In times of multiple crisis discourses, ranging from Brexit to the COVID-19 pandemic and climate change, institutions and member states of the European Union (EU) are increasingly emphasizing the EU’s role as a provider of security and protection for European citizens in uncertain times. ZUSE investigates whether, how and with what consequences such a novel guiding narrative for the organization of European solidarity and cohesion is emerging, displacing established concepts such as the *peace project” or the single market and extending beyond the construction and handling of specific security threats. We assume that this not only physical security from specific dangers is at stake here, but also “ontological security” in the sense of a clear and stable self-image in an environment which is perceived as insecure and uncertain.

ZUSE addresses three sets of questions:

  1. How, by whom and to what extent is “security” established as a guiding narrative for the organization of European solidarity in public discourse? Which conceptions of solidarity and security underpin these narratives? Which images of the self and others are expressed in this process?
  2. How is the relation between solidarity and security shaped specifically? In which interactions and practices is this reflected on different levels and how do different actors experience this relation in their everyday contexts?
  3. Which ambivalences and unintended consequences are associated with this? Where do we see exclusionary effects? And how could concepts of security that are prone to diversity look like?

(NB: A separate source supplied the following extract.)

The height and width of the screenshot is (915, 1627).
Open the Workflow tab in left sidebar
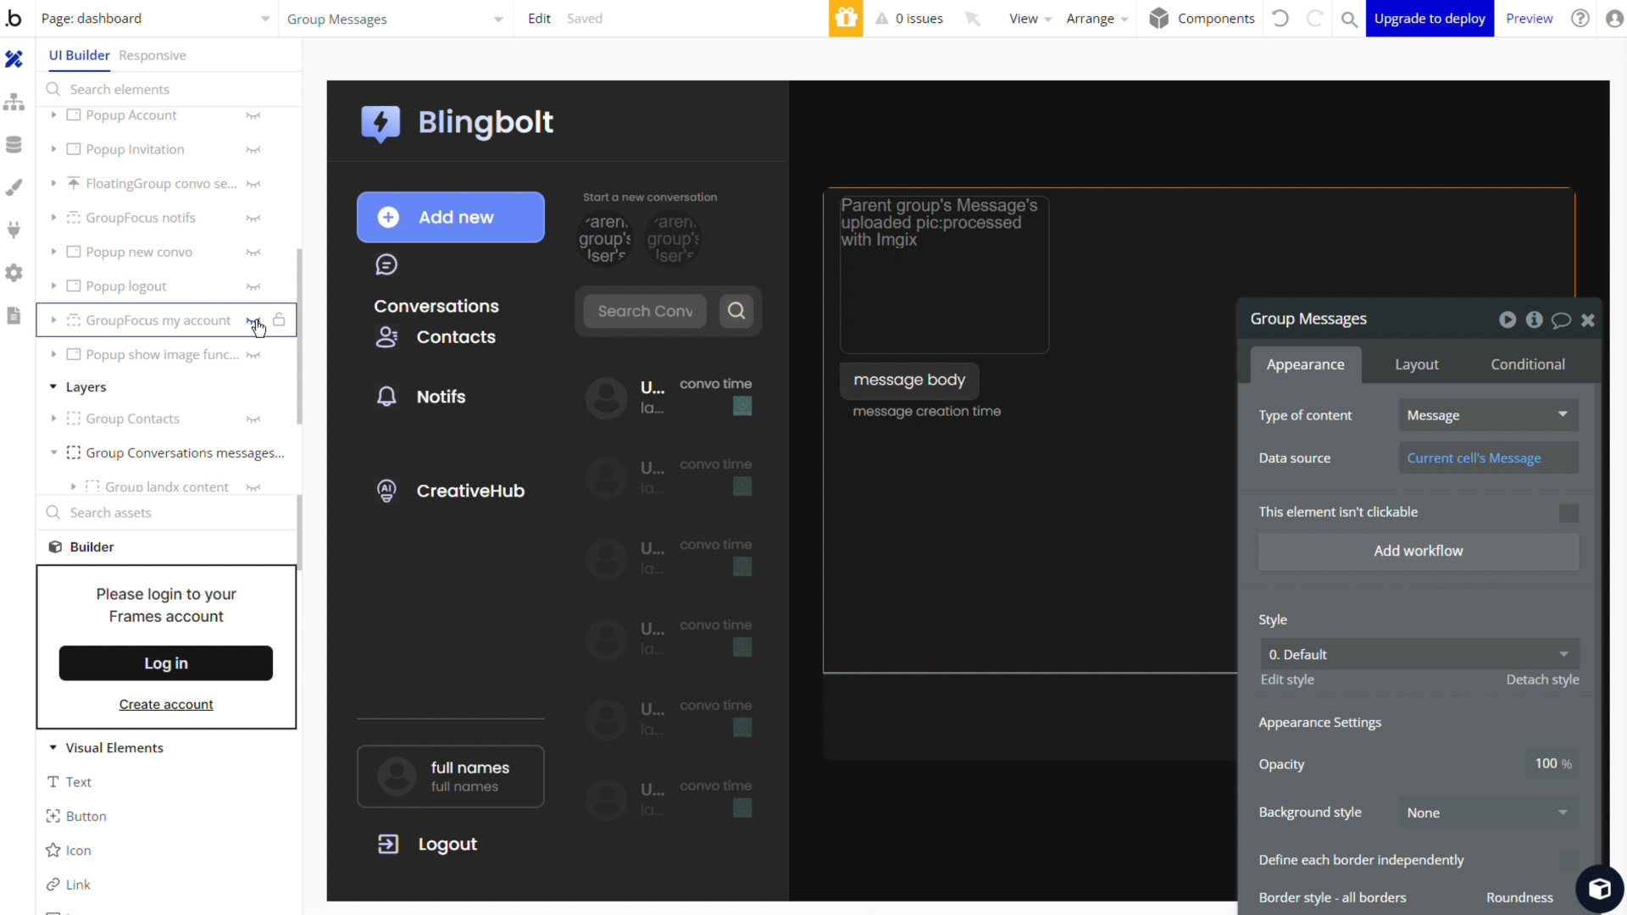14,103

The participating research institutions examine these guiding questions on three levels with distinct analytical and empirical focuses and from the perspectives of different disciplinary approaches. The findings of the sub-projects will finally be brought together in a cross-level comparison.

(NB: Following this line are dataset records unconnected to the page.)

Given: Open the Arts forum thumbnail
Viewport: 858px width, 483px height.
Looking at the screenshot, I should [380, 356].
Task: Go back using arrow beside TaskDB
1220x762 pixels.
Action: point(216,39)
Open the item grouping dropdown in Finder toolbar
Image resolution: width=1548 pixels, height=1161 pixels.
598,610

On the level of political debates, we focus on the ways in which security and solidarity are constructed as interrelated in the European Parliament and the German Bundestag, but also in official documents and speeches by core actors within the European Commission and member states governments. We are particularly interested in how the meaning of security and solidarity has changed since the early 1990s, whether it varies between different policy fields, and whether particular understandings of security are linked to more open or closed conceptions of societal solidarity and thus to different mechanisms of inclusion and exclusion. This subproject is carried out by the team at the University of Tuebingen.

 

On the administrative level, we investigate which overarching narratives of the EU as a security provider have prevailed in the recent past and present and how these translate into specific conceptions and interactions in the “engine room” of European integration. In addition to analysing official documents, we will primarily conduct interviews with administrative experts form the European Commission, the Council of the European Union, the European Parliament and the representations of member states, but also with representatives of think tanks and NGOs in Brussels. This sub-project is carried out by the Institute for Peace Research and Security Policy at the University of Hamburg.

 

In this part of ZUSE we focus on the relevance of security-related imaginaries of Europe in everyday contexts. We ask: in which social processes are imaginaries of »(in-)security« and togetherness produced? How do they articulate in everyday experiences? How do they change?

To answer these questions we look at an empirical field, which is particularly marked by conflicts between ideals of European solidarity and togetherness on the one hand, and European security interests on the other: places of first arrival in Europe for refugees from the Global South. In an asymetric multi-sited research design, we engage ethnographically with places in Europe’s topographical center (Rhine-Ruhr-Maas region in Germany, Belgium and the Netherlands) as well as it’s topographical periphery (Lesvos, Lampedusa and the Canary Islands). The subproject is conducted by the team at Helmut-Schmidt-University Hamburg.